What you have to do
Rewrite the records below, replacing "GUI agent" with "interface agent" wherever it appears and leaving everything else unchanged.

Listed records
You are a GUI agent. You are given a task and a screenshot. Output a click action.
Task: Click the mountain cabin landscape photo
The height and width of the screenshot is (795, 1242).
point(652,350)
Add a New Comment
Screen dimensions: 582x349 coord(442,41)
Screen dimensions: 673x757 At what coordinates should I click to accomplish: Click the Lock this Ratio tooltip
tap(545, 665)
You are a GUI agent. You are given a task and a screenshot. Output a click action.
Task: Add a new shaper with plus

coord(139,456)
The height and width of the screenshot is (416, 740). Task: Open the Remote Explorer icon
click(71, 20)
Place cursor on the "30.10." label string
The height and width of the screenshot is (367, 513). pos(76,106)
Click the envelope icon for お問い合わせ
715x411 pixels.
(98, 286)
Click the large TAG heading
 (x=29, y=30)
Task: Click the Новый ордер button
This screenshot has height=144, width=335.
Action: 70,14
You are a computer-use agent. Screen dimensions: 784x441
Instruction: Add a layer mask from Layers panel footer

Finished answer
You are a interface agent. You are given a task and a screenshot. Output a click action.
Task: Click the mountain cabin landscape photo
The height and width of the screenshot is (795, 1242).
point(652,350)
Add a New Comment
Screen dimensions: 582x349 coord(442,41)
Screen dimensions: 673x757 At what coordinates should I click to accomplish: Click the Lock this Ratio tooltip
tap(545, 665)
You are a interface agent. You are given a task and a screenshot. Output a click action.
Task: Add a new shaper with plus

coord(139,456)
The height and width of the screenshot is (416, 740). Task: Open the Remote Explorer icon
click(71, 20)
Place cursor on the "30.10." label string
The height and width of the screenshot is (367, 513). pos(76,106)
Click the envelope icon for お問い合わせ
715x411 pixels.
(98, 286)
Click the large TAG heading
 (x=29, y=30)
Task: Click the Новый ордер button
This screenshot has height=144, width=335.
Action: 70,14
You are a computer-use agent. Screen dimensions: 784x441
Instruction: Add a layer mask from Layers panel footer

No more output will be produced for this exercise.